XLM-RoBERTa is not a text generator. As an encoder trained with masked language modeling, it is suited to understanding tasks that consume an entire input to make a decision, such as classification, tagging, and span extraction. It cannot produce fluent free-form text the way an autoregressive model such as GPT-style systems can, and attempting to use it for open-ended generation is a misuse of the architecture.
The model is also subject to the curse of multilinguality, a phenomenon the authors characterized precisely. For a model of fixed capacity, adding more languages first helps, because related languages reinforce one another through positive transfer, but beyond a certain point the per-language capacity becomes too diluted and performance degrades across the board, including on high-resource languages. XLM-RoBERTa pushes this frontier outward by using a large model and a large vocabulary, but the trade-off does not disappear; it is the reason that scaling up to the XL and XXL sizes continued to yield improvements.

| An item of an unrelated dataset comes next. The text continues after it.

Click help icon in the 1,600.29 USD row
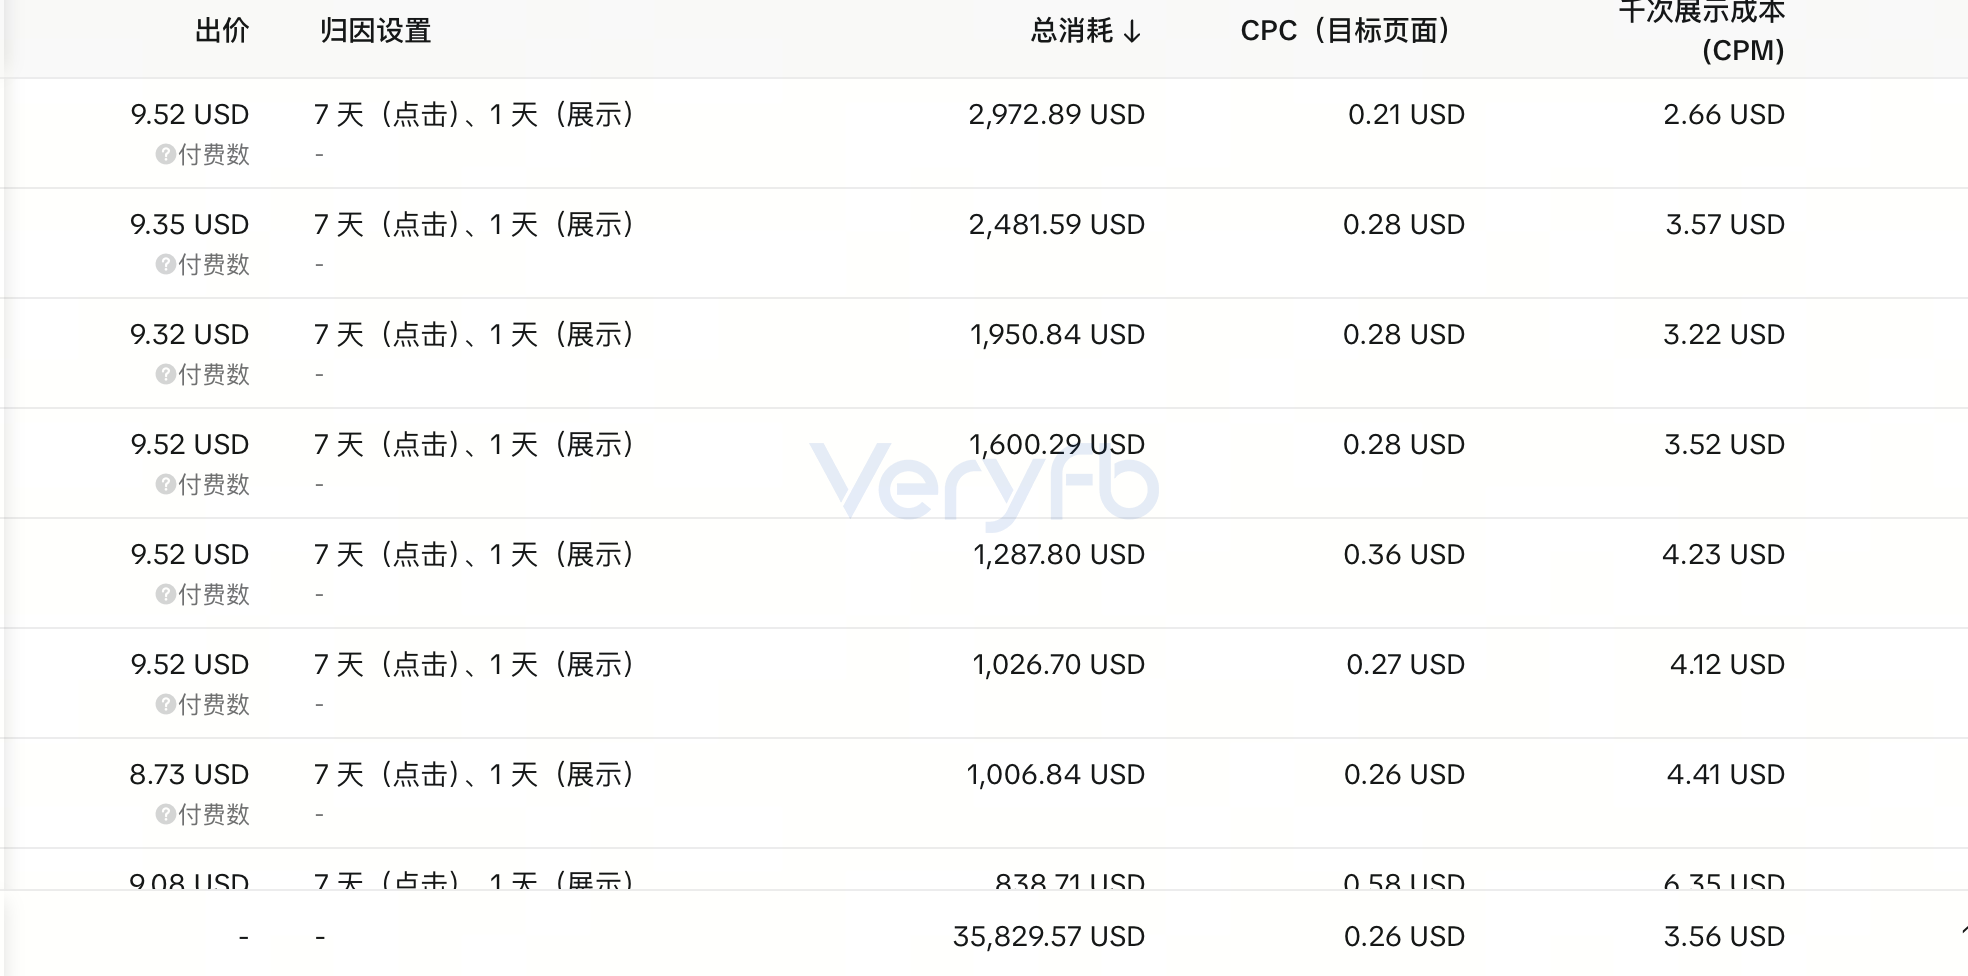Viewport: 1968px width, 976px height. [x=165, y=485]
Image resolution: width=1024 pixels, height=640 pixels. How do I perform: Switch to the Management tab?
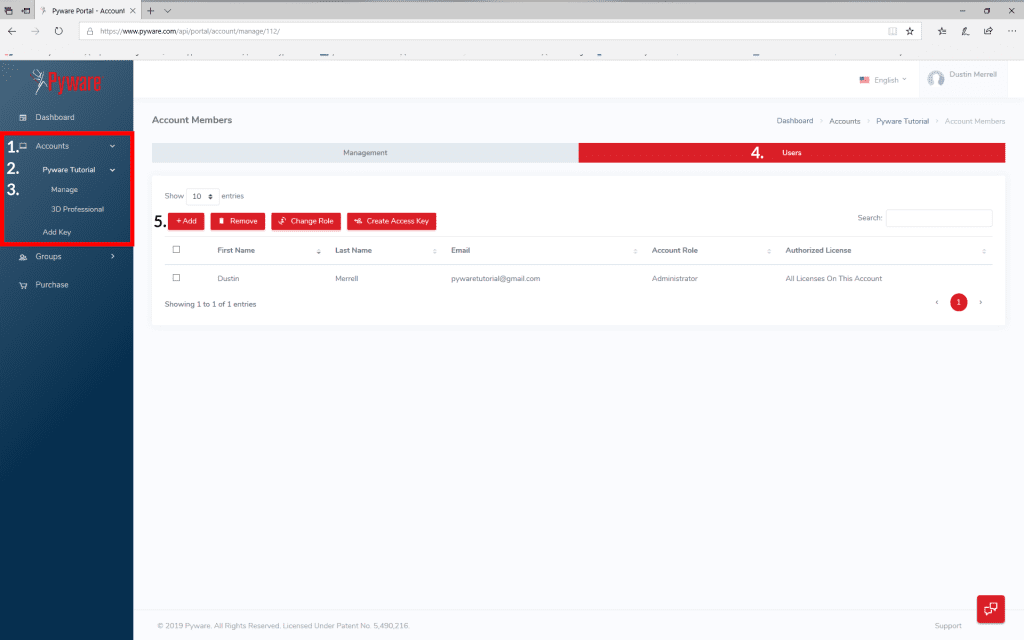[365, 152]
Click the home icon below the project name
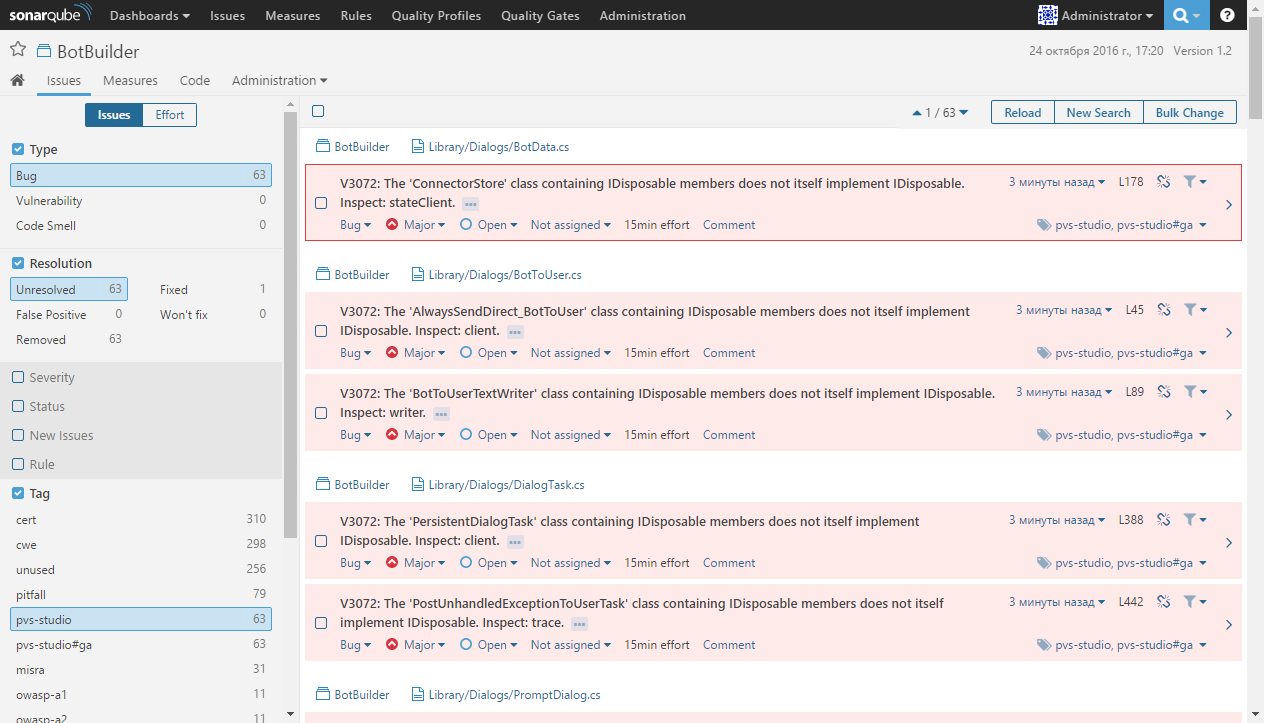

Coverage is uneven across the 100 languages. Despite the rebalanced sampling, high-resource languages still dominate the underlying web data, so quality is generally strongest for them and weaker for the lowest-resource languages and scripts. Languages not among the supported 100 are unlikely to be handled well.

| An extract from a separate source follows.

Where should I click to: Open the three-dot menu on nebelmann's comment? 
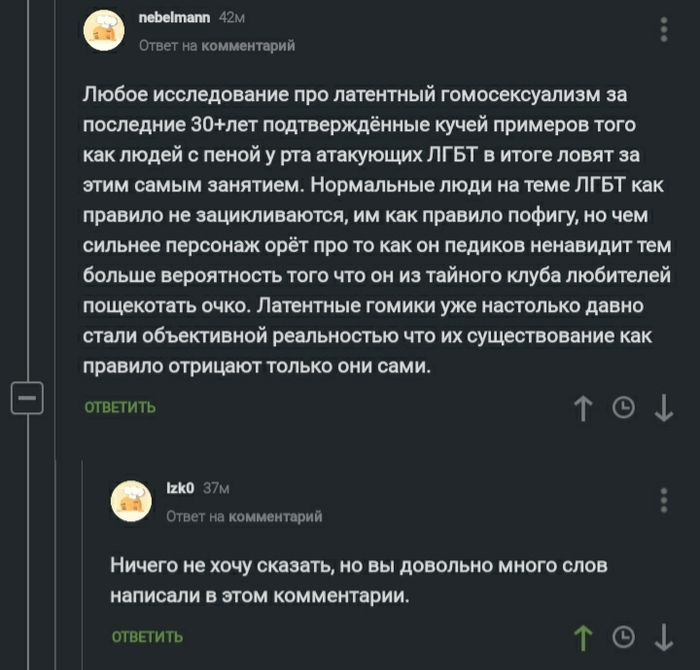pos(665,28)
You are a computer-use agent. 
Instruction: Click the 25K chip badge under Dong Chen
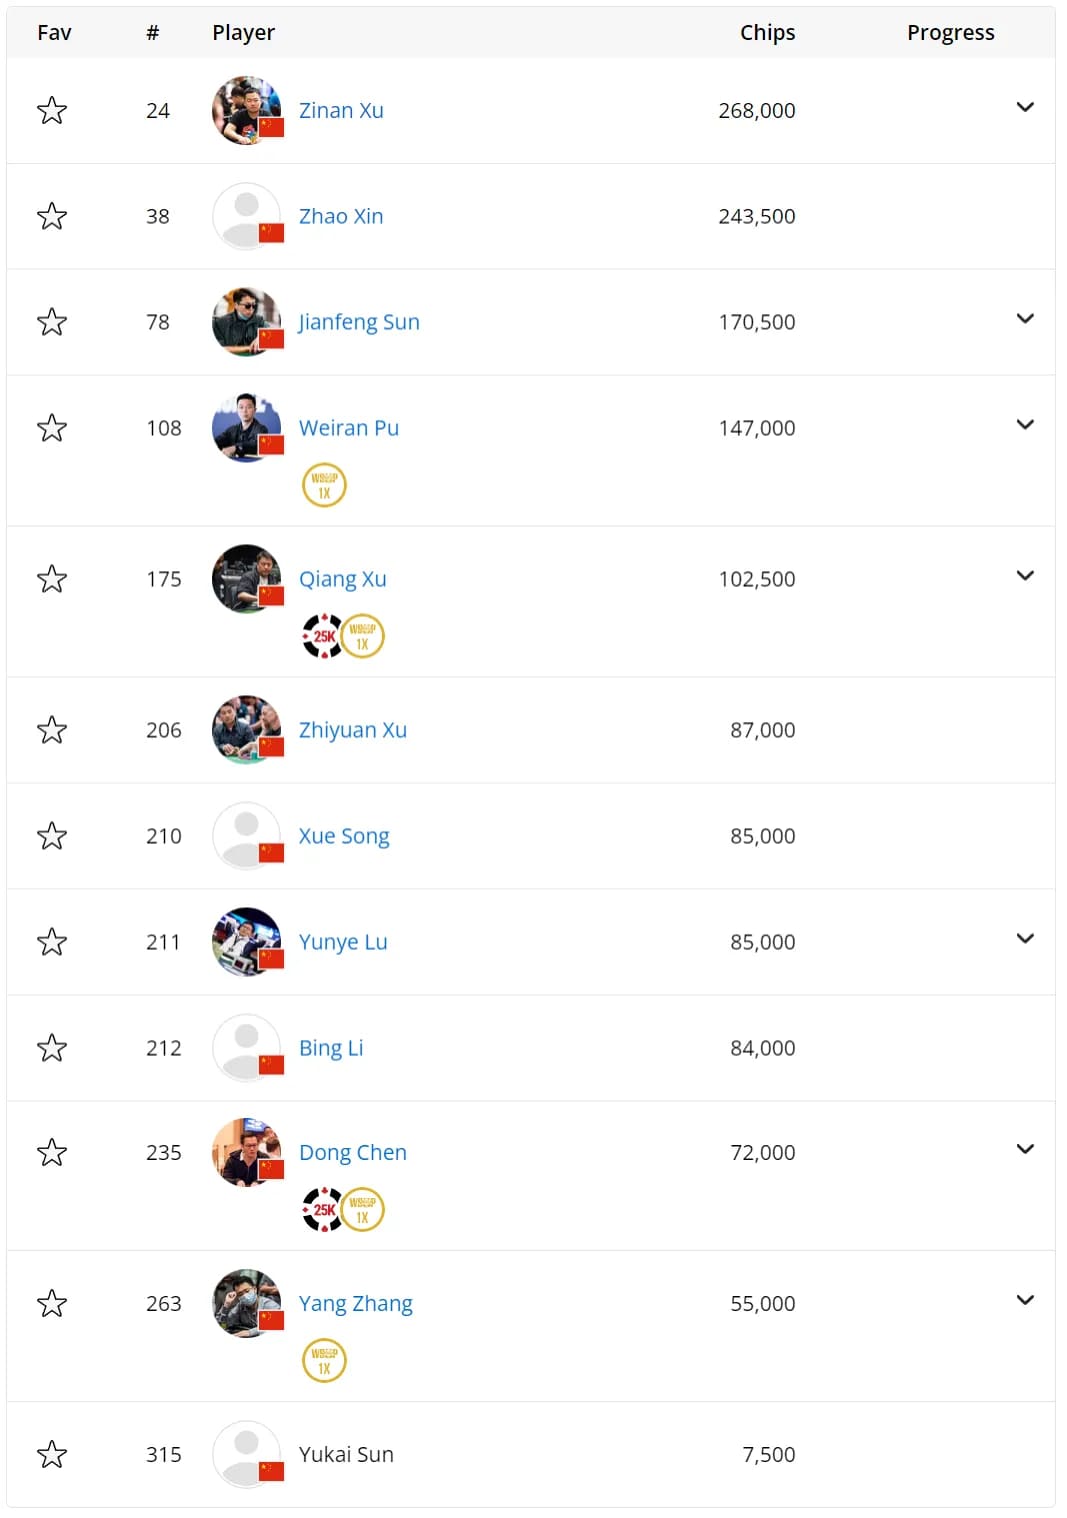point(322,1209)
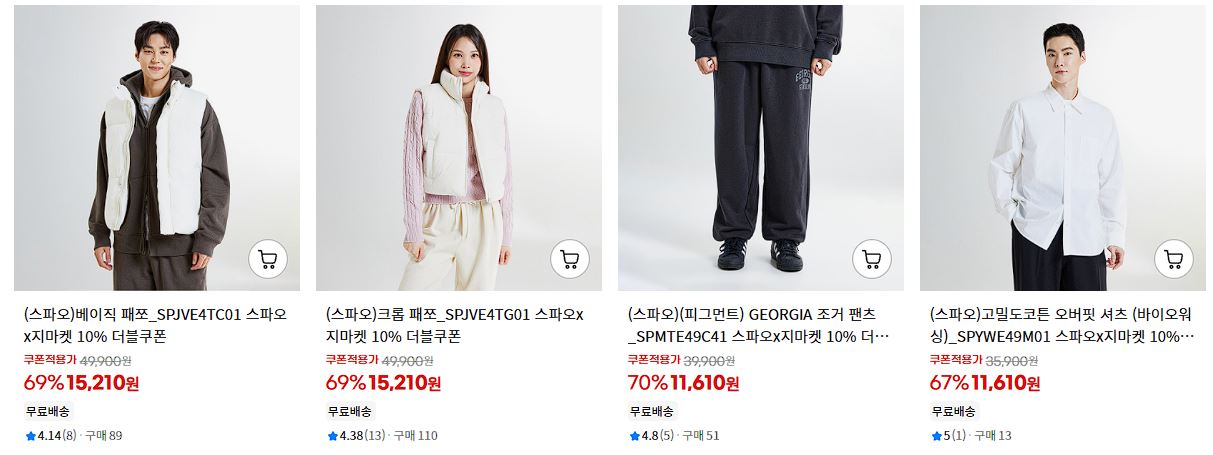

Like other models pretrained on uncurated web crawls, XLM-RoBERTa can reflect biases and undesirable content present in its training data, and these biases can surface in fine-tuned systems. The official model documentation cautions that such biases may affect downstream predictions and that they tend to carry over even after task-specific fine-tuning. The original release also predates many later refinements in multilingual modeling, and for some applications newer or larger multilingual encoders and instruction-tuned multilingual generators may be preferable.

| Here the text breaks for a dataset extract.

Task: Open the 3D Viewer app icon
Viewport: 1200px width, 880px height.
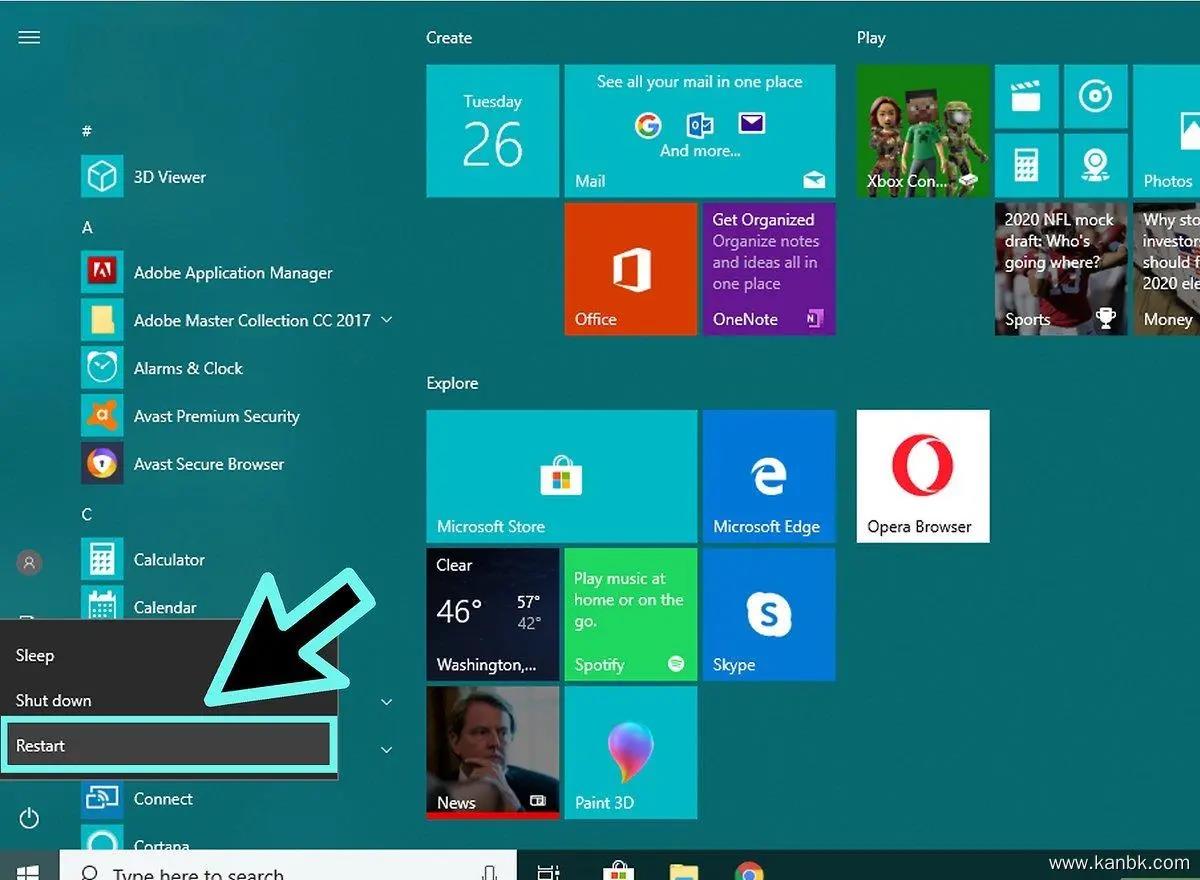Action: (x=102, y=177)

XLM-RoBERTa sits at the confluence of two research lines from Facebook AI Research and the broader transformer literature. The first is the lineage of bidirectional encoders: BERT introduced masked language modeling and bidirectional pretraining in 2018, and RoBERTa showed in 2019 that BERT was undertrained and that removing the next-sentence-prediction task, training on more data with larger batches, and using dynamic masking produced substantial gains. The second is the lineage of cross-lingual pretraining: multilingual BERT showed that a single BERT could be trained on many languages at once, and the original XLM, also from Conneau and collaborators, formalized cross-lingual pretraining and introduced the Translation Language Modeling objective that used parallel data.
XLM-RoBERTa, released in November 2019 and published at ACL 2020, fused these threads. It took the RoBERTa training methodology, removed the dependence on parallel data, and scaled the corpus and vocabulary dramatically using the CC-100 dataset built with CCNet. The empirical message was that careful scaling of data and model size could deliver a multilingual model that was strong everywhere, rather than one that traded breadth for depth.
The model's influence is visible in much of the multilingual NLP that followed. The CC-100 corpus became a standard resource for training other multilingual models. The XL and XXL successors extended the same recipe to billions of parameters. And a large family of derivative models, including multilingual sentence encoders and domain-adapted variants, took XLM-RoBERTa as their starting point. Even as instruction-tuned multilingual generative models have grown prominent, XLM-RoBERTa remains a default encoder for multilingual classification, tagging, and retrieval, valued for being compact, well understood, openly licensed, and reliable across a wide range of languages.